BEGIN Source material

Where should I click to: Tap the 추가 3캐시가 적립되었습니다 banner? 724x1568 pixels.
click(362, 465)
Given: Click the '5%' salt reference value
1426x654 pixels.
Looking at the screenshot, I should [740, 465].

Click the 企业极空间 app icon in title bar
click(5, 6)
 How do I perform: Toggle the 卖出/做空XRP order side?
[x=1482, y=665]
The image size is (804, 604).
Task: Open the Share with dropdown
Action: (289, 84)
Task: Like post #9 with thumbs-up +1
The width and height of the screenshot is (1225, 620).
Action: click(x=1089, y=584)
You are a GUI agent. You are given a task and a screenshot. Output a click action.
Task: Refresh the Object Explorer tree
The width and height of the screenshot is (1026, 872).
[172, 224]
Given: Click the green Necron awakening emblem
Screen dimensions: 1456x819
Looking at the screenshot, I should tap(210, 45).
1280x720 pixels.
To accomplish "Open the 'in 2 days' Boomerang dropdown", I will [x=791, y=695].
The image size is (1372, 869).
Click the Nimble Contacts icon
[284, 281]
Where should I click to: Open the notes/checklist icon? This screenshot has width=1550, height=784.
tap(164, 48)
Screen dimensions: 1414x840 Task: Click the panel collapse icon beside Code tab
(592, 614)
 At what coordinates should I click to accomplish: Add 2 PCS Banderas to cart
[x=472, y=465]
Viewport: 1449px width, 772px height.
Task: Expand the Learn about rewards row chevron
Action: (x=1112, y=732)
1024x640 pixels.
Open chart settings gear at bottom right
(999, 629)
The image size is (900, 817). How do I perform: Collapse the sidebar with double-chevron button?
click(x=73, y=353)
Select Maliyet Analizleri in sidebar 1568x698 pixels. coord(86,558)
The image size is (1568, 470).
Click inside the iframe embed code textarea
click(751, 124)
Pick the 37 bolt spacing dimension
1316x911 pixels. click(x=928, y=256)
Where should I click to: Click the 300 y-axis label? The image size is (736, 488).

END Source material

▶ Requirement:
Look above for the line containing "The image size is (1372, 869)." and the line containing "1024x640 pixels.". Transcribe both, with the lines between them, exactly.

▶ Task result:
The image size is (1372, 869).
Click the Nimble Contacts icon
[284, 281]
Where should I click to: Open the notes/checklist icon? This screenshot has width=1550, height=784.
tap(164, 48)
Screen dimensions: 1414x840 Task: Click the panel collapse icon beside Code tab
(592, 614)
 At what coordinates should I click to accomplish: Add 2 PCS Banderas to cart
[x=472, y=465]
Viewport: 1449px width, 772px height.
Task: Expand the Learn about rewards row chevron
Action: (x=1112, y=732)
1024x640 pixels.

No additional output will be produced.